ビニール傘の使い捨てや放置が深刻な問題に

傘を廃棄する際、構造上、傘は分別が困難です。
そのためビニール傘の多くが分別されずにゴミとして出されます。

ゴミを砕いて小さくし、金属やプラスチックなど材質ごとに分別するのですが、ビニール傘は鉄とプラスチック部分の分別が難しく、リサイクルに適していません。

また、骨とビニールを固定するため、強力な接着剤が使われており、そのため分解するのに非常に手間がかかります。

さらに、材質が一定でないのも問題。
ポリエチレンやポリ塩化ビニル、非結晶ポリオレフィン(APO)、エチレンビニルアセテート(EVA)など、一目で見分けられないこともリサイクルを難しくしています。

そのため、分別が手作業でしかできず、人件費がかかるため埋め立て処理となるのが現状なのです。
また、ビニール傘製造には色々な原料が使われており、資源の無駄使いになっています。

 

日本国内での処理は限界

今まで大量に出たビニール傘の処理をしていたのは中国で、世界のゴミを受け入れる世界最大のゴミ処理場でした。
しかし、2018年1月、ビニール傘を含む大量のプラスチックごみの受け入れを環境汚染を理由に停止。

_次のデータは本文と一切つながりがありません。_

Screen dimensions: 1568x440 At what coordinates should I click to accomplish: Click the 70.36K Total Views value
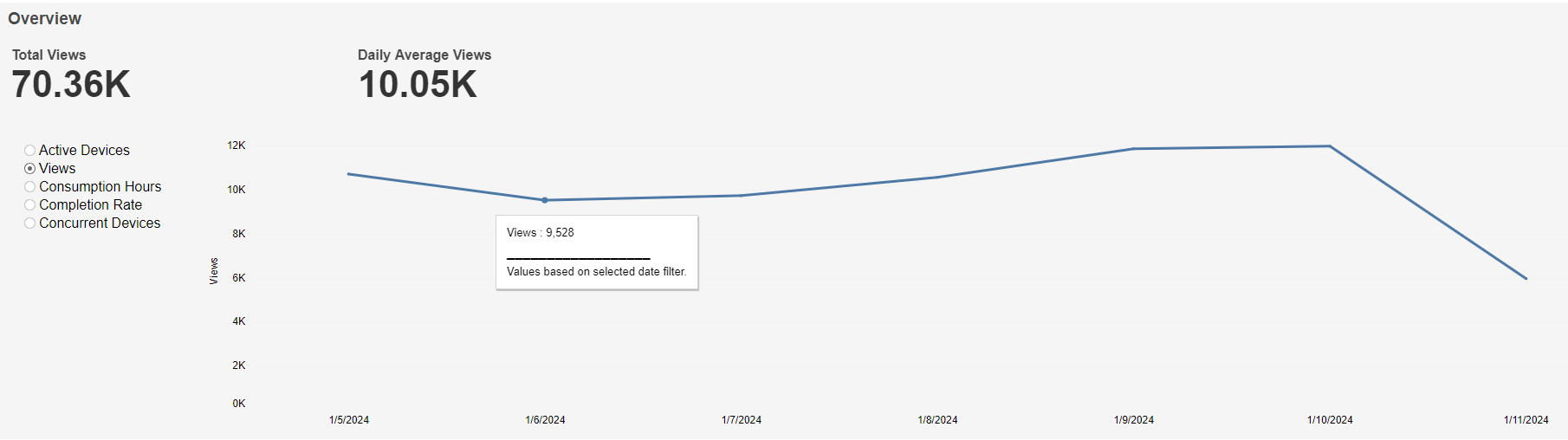click(x=71, y=85)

中国に出していた年間およそ50万トンのプラスチックごみのほとんどを、日本国内で処理しなければならなくなり、ビニール傘などのゴミの処理は、以前のように進まなくなったのです。

 

この状況を改善するサービスが登場

こうした状況を受けて、国内では傘のシェアリングサービスが台頭。
例えば、都市部を中心に急速に拡大している「アイカサ」があります。
ユーザーはLINEアプリから専用の傘が設置されている「アイカサスポット」を探し、QRコードを読み取り傘のロックを解除。

借りた傘はどのアイカサスポットで返却しても良く、1日に何回借りても料金は70円。
2019年6月に「シェア傘5000本」を実現した後、東京オリンピックがある2020年までに「3万本」まで増やす予定と言われています。

また、英語や中国語、韓国語でも使えるようにし、外国人観光客のニーズも取り込んでいくそうです。

 

あとがき

ビニール傘だけでなく、コンビニ、レストランなどで見る水滴が落ちないよう、傘を入れるビニール袋も大量に消費されています。
その数なんと年間19億枚

お店が濡れないように、また傘が盗まれないようにと心配する気持ちは十分に理解できますが、これは立派な逆エコ活動で、注意したいとところです。